Edyansyah menjelaskan, pada layanan pascabayar, total tagihan dihitung dari pemakaian energi (kWh) yang tercatat di meteran. Angka itu kemudian ditambah dengan Pajak Barang dan Jasa Tertentu Tenaga Listrik (PBJT-TL) yang besarannya berbeda di tiap daerah, biaya materai, dan Pajak Pertambahan Nilai (PPN) untuk golongan tertentu.
Bagi pengguna listrik prabayar, logikanya sedikit berbeda. Uang yang dibayarkan untuk membeli token tidak langsung seluruhnya menjadi kWh. Sebagian nominal tersebut otomatis dipotong untuk membayar PBJT-TL sesuai ketentuan pemerintah daerah setempat. Baru sisa uangnya dikonversi menjadi energi listrik yang bisa dipakai.
“Pembayaran listrik tidak hanya dipengaruhi tarif listrik, tetapi juga pola penggunaan energi serta komponen lain yang mengikuti ketentuan pemerintah daerah,” ujar Edyansyah dalam keterangan resmi, Jumat (15/5/2026).

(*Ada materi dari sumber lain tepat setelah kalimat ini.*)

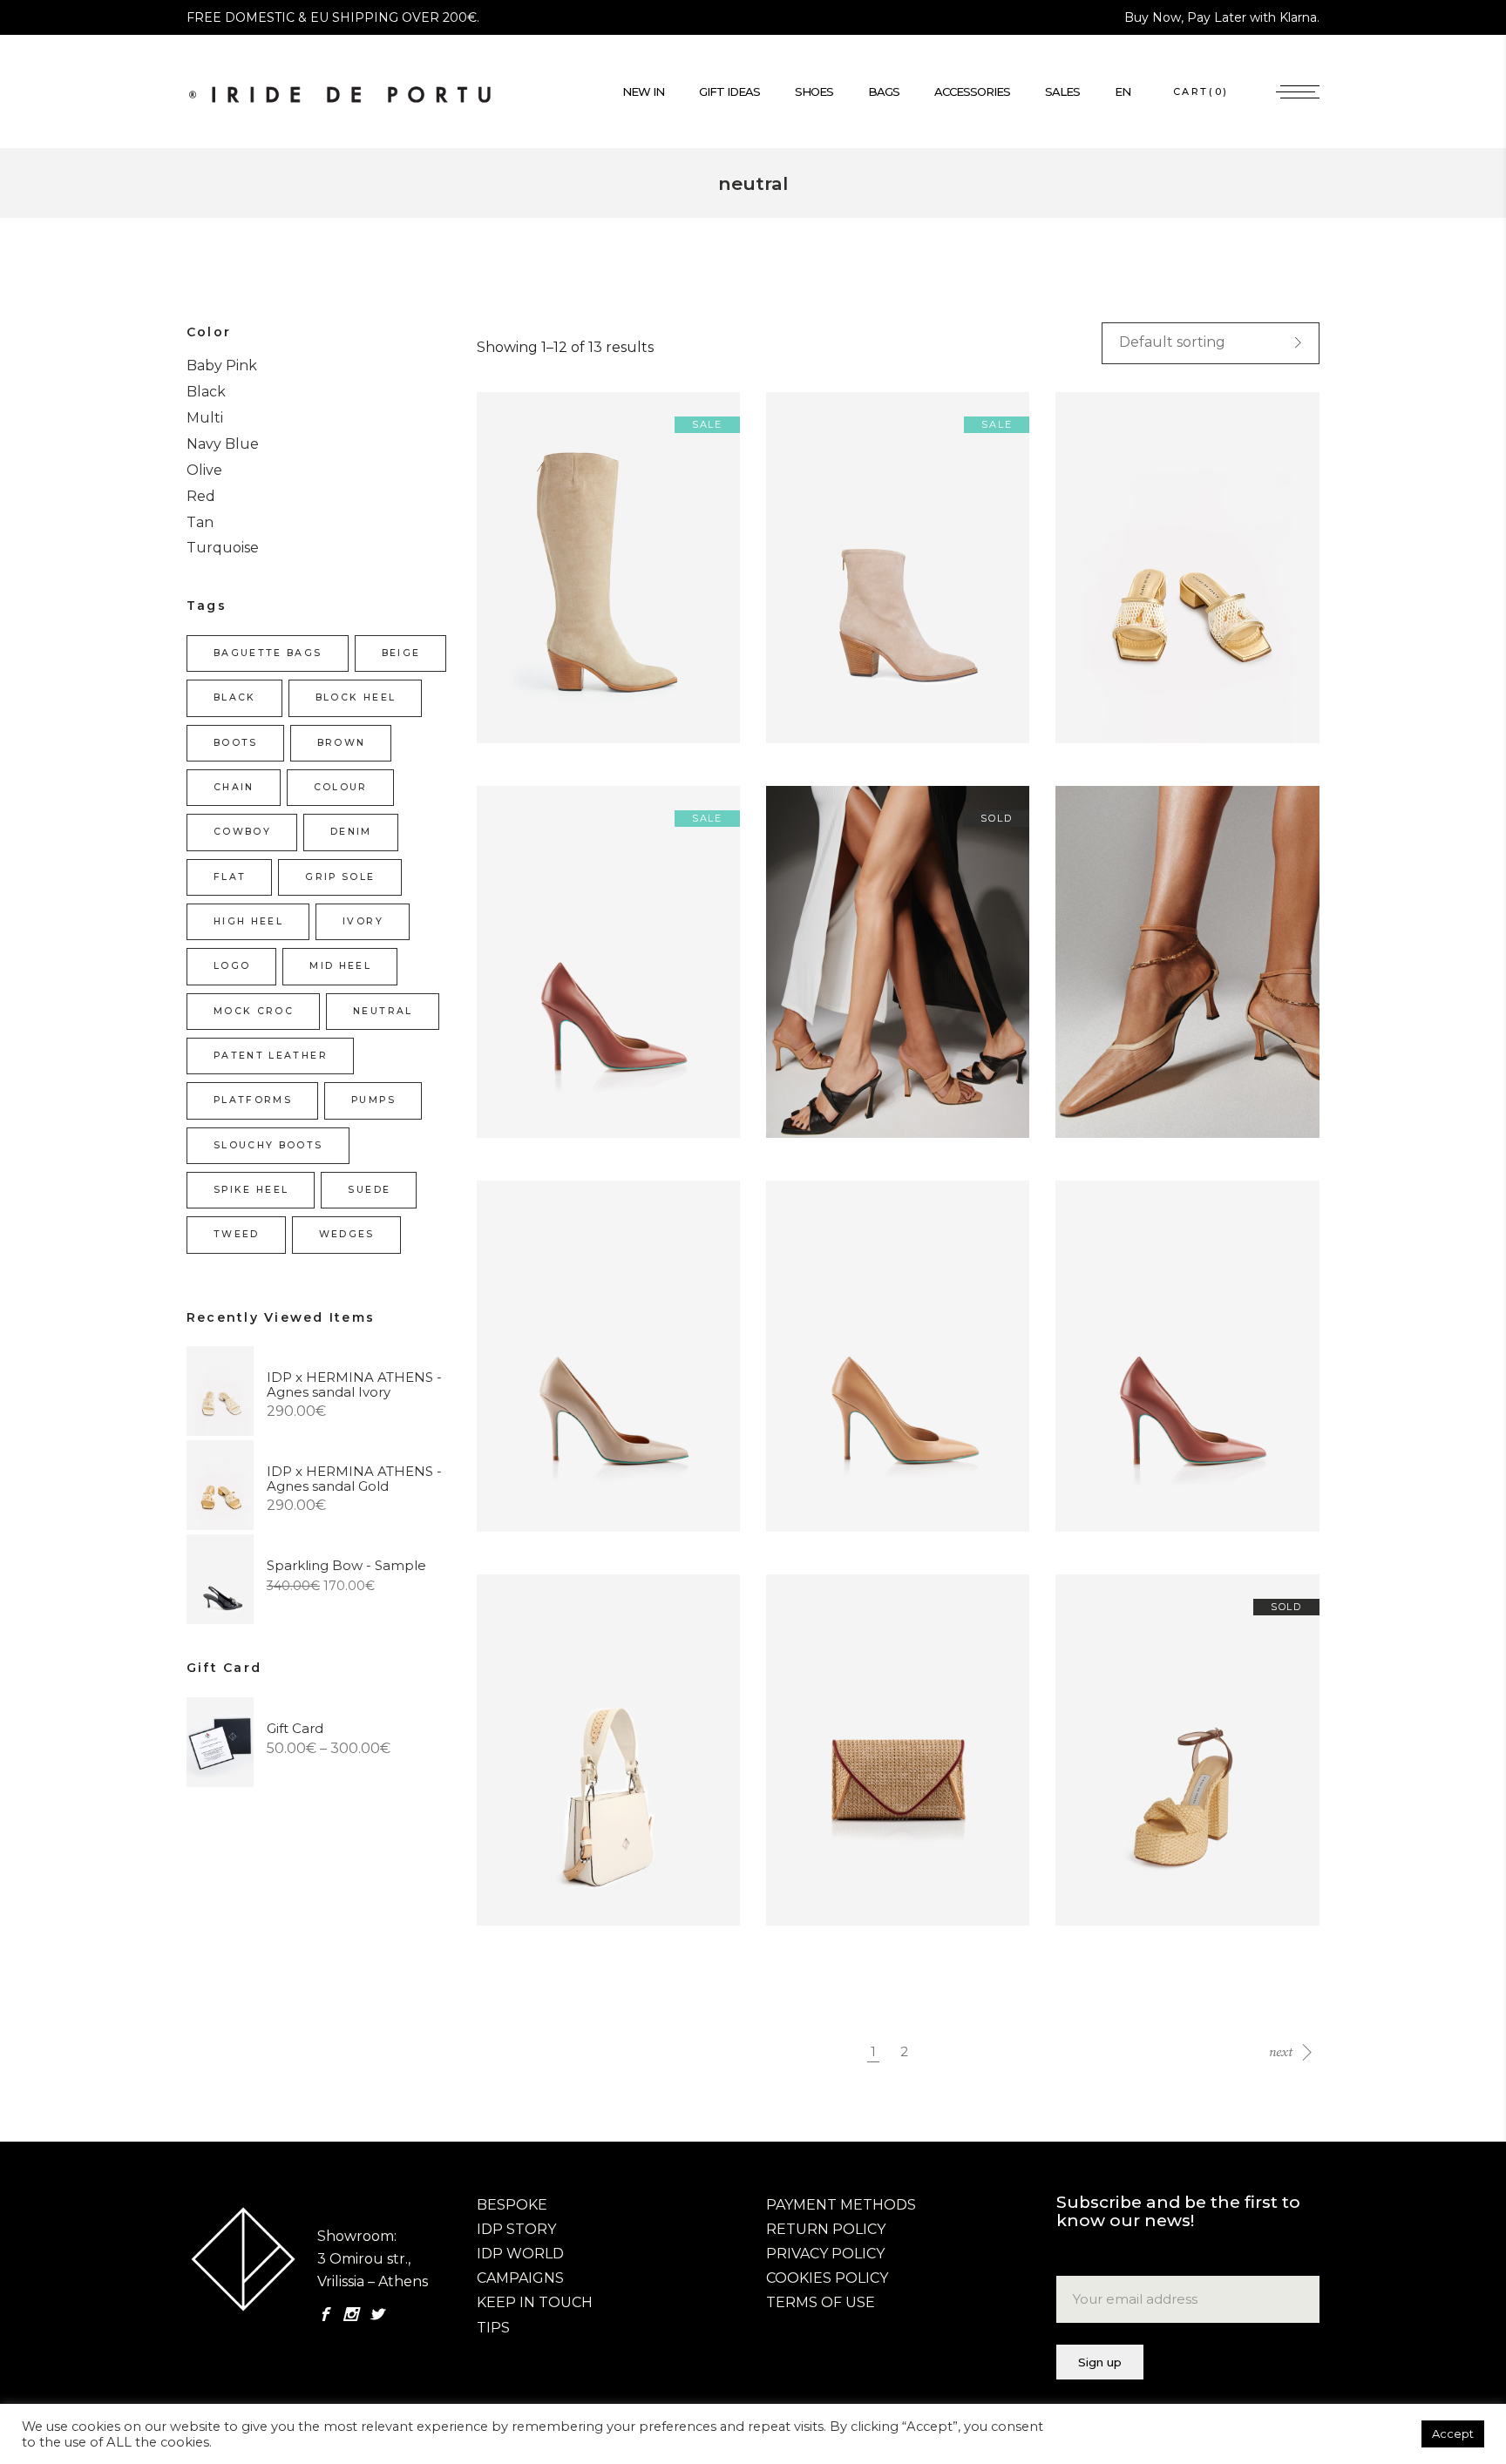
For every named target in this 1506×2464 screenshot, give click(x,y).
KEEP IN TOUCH (535, 2302)
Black (206, 391)
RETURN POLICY (825, 2229)
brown (341, 742)
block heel (355, 697)
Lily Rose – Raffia (834, 1768)
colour (341, 787)
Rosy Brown (1107, 1373)
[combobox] (1210, 343)
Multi (205, 418)
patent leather (271, 1055)
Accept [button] (1453, 2433)
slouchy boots (268, 1145)
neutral (382, 1011)
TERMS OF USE (820, 2302)
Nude (794, 1373)
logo (232, 965)
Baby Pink (222, 365)
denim (351, 831)
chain (234, 787)
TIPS (493, 2327)
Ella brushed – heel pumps (1156, 979)
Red (201, 496)
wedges (347, 1234)
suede (369, 1189)
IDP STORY (516, 2229)
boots (236, 742)
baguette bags (268, 653)
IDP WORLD (520, 2253)
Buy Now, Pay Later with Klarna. (1221, 17)
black (235, 697)
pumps (373, 1100)
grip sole (340, 877)
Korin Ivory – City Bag (559, 1768)
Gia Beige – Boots (547, 586)
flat (230, 877)
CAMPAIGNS (520, 2278)
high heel (248, 921)
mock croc (254, 1011)
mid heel (340, 965)
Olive (204, 470)
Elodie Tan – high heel (851, 979)
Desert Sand (529, 1373)
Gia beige (808, 586)
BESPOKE (512, 2205)
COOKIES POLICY (827, 2278)
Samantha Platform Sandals (1164, 1768)
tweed (237, 1234)
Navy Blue (223, 444)
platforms (253, 1100)
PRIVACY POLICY (825, 2253)
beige (401, 653)
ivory (363, 921)
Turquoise (223, 547)
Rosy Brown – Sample (562, 979)
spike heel (251, 1189)
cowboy (242, 831)
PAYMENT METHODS (841, 2205)
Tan (200, 522)
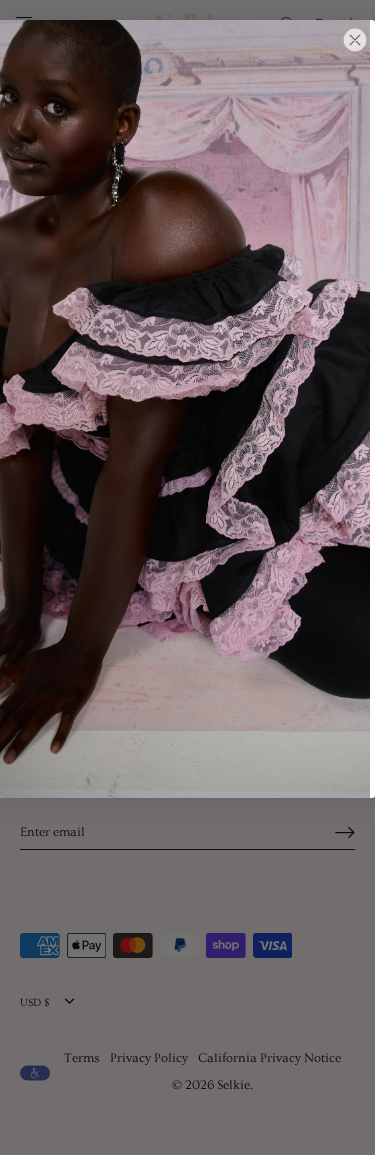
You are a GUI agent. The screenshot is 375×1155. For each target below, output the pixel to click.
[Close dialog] (355, 40)
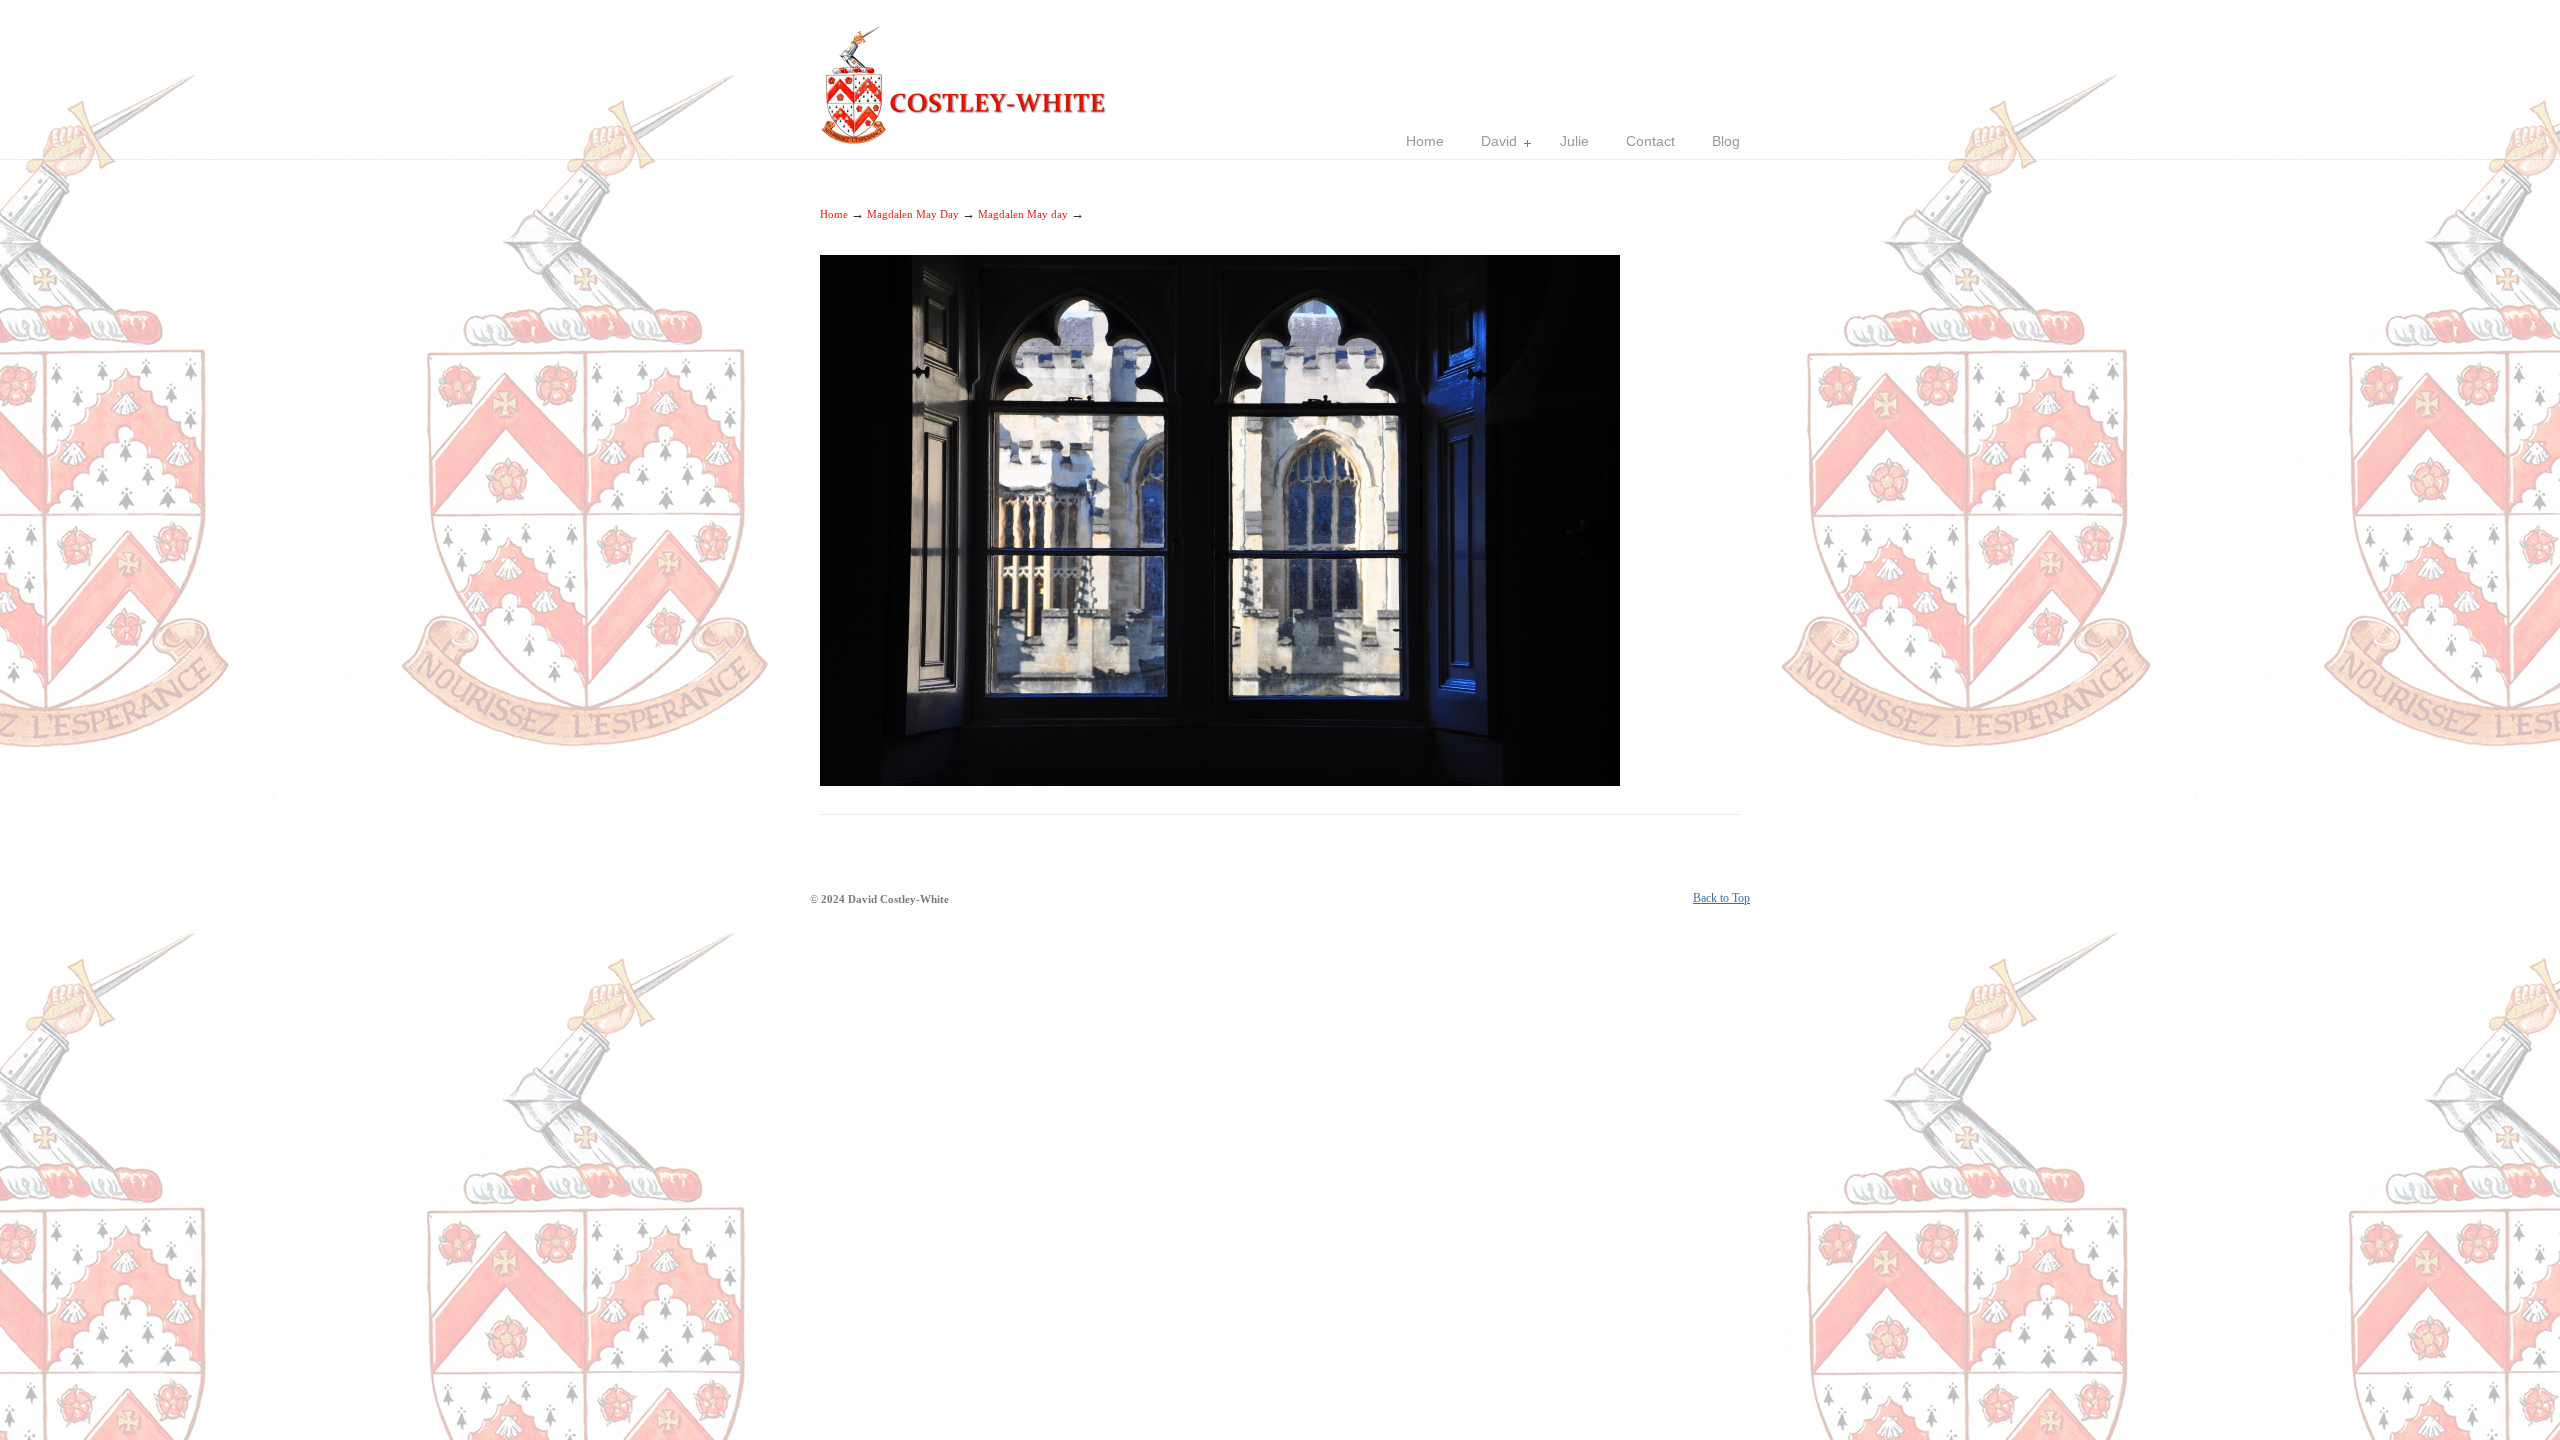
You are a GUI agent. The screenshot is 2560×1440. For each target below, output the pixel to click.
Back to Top (1721, 898)
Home (834, 214)
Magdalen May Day (913, 214)
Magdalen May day (1023, 214)
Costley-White (970, 76)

PLN menekankan bahwa tarif listrik untuk rumah tangga tidak naik sejak pertengahan 2022. Karena itu, fluktuasi tagihan lebih banyak disebabkan oleh perubahan perilaku konsumsi—misalnya pemakaian AC yang lebih lama saat cuaca panas atau penambahan peralatan elektronik baru di rumah.
Edyansyah menambahkan, pemahaman ini penting agar masyarakat bisa mengontrol pemakaian secara lebih bijak. “Dengan pemahaman tersebut, pelanggan dapat lebih mudah mengatur konsumsi listrik sesuai kebutuhan,” katanya.
PLN mengimbau pelanggan untuk rutin mengecek catatan meteran dan memahami struk tagihan agar tidak kaget saat menerima lembar pembayaran. Bagi pengguna token, disarankan membeli dalam jumlah yang sesuai kebutuhan bulanan, bukan sekadar mengejar nominal besar tanpa memperhitungkan potongan pajak daerah.